Camping Inspiration: A week in the Scottish Highlands
This feature was written prior to the coronavirus pandemic. We are publishing it for your enjoyment and to help you plan your future trips. Readers must follow the latest government advice before leaving their homes.
Towering mountains, atmospheric glens and magnificent beaches attract visitors to the Highlands of Scotland from all over the world. Gorgeous white sandy beaches abound and the water has a clarity you often associate more with the tropics than the United Kingdom. The sun can often put in an appearance and when it does you could be mistaken for thinking you were in the Mediterranean rather than the far north of Europe.

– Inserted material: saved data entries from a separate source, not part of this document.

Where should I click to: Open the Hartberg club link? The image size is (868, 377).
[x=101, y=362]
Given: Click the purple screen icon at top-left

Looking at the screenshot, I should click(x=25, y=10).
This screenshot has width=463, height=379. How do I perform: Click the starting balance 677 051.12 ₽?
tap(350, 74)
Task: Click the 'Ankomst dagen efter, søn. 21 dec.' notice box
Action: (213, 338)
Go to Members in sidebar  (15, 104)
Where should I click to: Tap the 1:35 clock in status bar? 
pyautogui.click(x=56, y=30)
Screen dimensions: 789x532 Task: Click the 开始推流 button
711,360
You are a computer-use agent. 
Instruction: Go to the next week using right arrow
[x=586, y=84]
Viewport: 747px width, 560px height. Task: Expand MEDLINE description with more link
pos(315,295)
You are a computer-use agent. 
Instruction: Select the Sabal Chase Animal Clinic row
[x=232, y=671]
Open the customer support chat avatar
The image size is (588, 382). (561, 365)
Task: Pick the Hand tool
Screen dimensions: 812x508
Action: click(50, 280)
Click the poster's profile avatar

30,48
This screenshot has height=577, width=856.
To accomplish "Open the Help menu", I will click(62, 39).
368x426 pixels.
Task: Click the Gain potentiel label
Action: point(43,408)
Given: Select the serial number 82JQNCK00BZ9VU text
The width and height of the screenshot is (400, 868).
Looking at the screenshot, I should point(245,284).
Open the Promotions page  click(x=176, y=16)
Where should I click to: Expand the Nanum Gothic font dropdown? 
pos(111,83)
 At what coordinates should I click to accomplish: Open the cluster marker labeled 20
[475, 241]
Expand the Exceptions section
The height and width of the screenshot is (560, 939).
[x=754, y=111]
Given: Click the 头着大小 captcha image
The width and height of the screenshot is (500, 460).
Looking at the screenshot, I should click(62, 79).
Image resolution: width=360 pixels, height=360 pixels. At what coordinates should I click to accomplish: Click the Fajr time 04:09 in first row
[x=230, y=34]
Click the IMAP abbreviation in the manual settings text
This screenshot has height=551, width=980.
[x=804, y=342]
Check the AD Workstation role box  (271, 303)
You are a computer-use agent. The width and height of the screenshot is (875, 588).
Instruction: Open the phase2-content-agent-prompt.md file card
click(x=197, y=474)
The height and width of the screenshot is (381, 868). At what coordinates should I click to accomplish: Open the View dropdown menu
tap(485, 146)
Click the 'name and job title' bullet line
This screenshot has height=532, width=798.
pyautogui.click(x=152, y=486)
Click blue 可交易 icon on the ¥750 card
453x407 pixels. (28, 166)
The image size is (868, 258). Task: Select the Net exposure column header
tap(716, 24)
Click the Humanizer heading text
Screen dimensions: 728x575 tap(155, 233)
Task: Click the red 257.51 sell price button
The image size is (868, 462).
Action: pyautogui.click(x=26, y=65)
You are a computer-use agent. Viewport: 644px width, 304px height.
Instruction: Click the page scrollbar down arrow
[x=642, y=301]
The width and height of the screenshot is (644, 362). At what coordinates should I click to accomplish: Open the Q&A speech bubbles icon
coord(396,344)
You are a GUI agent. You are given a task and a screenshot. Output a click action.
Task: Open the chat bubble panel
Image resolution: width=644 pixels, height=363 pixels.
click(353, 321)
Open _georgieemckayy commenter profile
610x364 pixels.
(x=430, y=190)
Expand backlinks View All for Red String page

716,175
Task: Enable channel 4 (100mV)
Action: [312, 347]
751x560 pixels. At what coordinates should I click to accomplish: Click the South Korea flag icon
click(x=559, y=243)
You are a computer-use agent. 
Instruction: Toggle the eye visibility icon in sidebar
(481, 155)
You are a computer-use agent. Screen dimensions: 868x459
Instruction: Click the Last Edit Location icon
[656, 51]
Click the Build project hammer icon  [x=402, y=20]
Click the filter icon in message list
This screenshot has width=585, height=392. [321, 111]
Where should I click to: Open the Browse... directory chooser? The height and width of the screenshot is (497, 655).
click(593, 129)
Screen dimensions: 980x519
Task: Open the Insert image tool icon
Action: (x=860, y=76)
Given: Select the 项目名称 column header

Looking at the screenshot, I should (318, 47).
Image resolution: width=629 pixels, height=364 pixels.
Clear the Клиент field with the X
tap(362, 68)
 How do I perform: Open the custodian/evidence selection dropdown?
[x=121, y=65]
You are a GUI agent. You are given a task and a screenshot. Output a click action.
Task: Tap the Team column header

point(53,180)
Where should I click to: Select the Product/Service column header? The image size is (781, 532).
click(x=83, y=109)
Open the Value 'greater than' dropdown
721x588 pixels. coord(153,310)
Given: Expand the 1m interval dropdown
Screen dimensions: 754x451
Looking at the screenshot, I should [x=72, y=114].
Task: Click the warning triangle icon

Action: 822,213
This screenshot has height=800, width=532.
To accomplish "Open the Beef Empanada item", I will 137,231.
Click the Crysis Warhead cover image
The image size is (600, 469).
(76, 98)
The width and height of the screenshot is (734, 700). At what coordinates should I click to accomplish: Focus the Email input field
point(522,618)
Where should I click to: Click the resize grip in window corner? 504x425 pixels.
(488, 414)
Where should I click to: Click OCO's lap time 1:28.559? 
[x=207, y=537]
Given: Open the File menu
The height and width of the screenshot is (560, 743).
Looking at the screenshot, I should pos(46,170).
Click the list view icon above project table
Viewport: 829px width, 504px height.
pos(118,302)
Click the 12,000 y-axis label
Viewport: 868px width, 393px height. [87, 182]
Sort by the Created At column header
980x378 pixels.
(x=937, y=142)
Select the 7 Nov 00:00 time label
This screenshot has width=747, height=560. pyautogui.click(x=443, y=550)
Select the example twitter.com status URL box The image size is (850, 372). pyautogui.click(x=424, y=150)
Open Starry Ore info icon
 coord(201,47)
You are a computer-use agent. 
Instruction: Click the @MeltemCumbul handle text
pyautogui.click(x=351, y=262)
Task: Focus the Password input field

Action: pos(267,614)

The Highlands of Scotland is not an area full of family-friendly attractions and theme parks but there’s plenty to see and do on a touring holiday here. Don’t miss the incredible landscapes of Glencoe and Ben Nevis. Or see if you can spot the evasive monster in the vast waters of Loch Ness.
Harry Potter fans will enjoy a trip to Glenfinnan, where you can see the iconic Glenfinnan Viaduct which features heavily in the films.
To make the most of the area you will probably need to drive a fair bit, and for those who fancy a long driving holiday there is the North Coast 500 route, marketed as Scotland’s answer to Route 66. Starting at Inverness, the 500-mile drive hugs the far north coast and you can choose to follow chunks of the route rather than tackle the whole thing.
If you’re a fan of island life, you’ll enjoy a visit to the Isle of Skye or take a day trip to the Orkney Islands.
Highland Games are an important part of Scotland’s heritage, and they’ve taken place for hundreds of years. Today they remain as popular as ever and you’re certain to find one somewhere near you over the summer. Activities include tossing the caber, the hammer throw, shot put and tug of war.
It’s certainly a long way to travel to reach this idyllic part of the country, but when you get here you’ll know it was worth it.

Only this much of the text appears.